= About this task =
May I please have every record restated word for word, with the images left out?

= Collected data entries =
....
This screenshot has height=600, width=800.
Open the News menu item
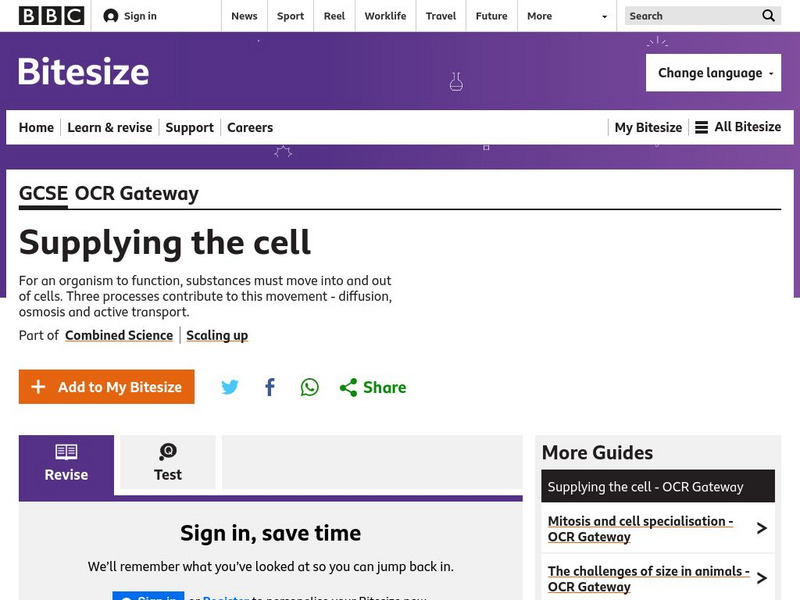244,16
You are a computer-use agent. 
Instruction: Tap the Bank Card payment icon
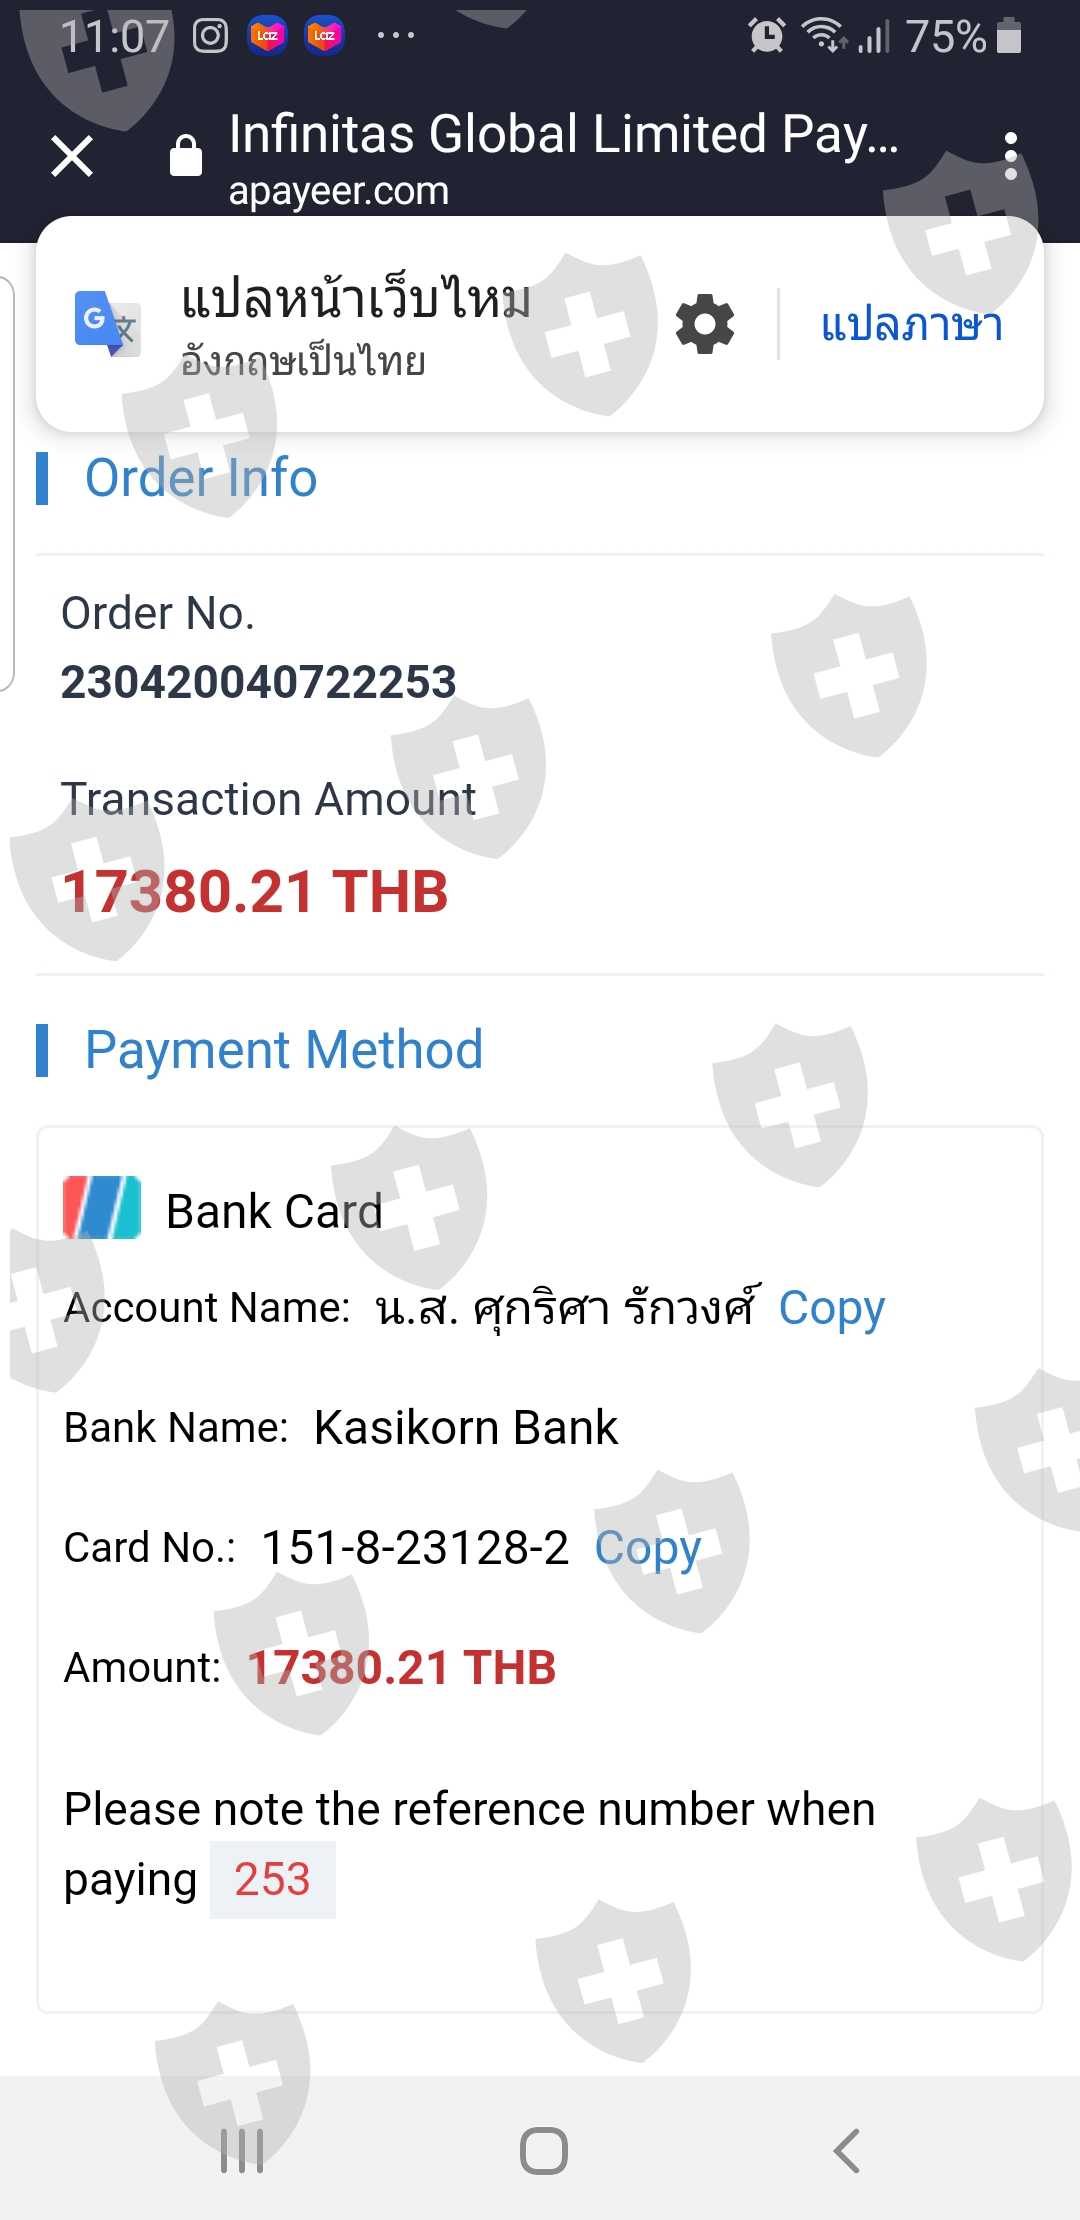pos(102,1208)
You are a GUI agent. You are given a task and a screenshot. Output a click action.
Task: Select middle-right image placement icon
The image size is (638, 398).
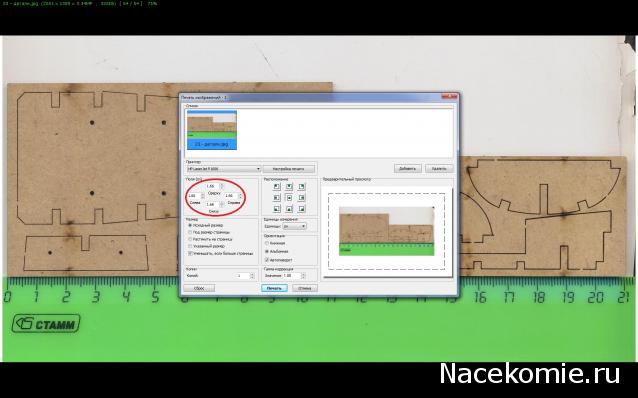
....
= Solution to this task =
This screenshot has height=600, width=800.
Open the News menu item
244,16
You are a computer-use agent. 
Instruction: Tap the Bank Card payment icon
pos(102,1208)
You are a GUI agent. You are given a task and a screenshot. Output a click action.
Task: Select middle-right image placement icon
The image size is (638, 398).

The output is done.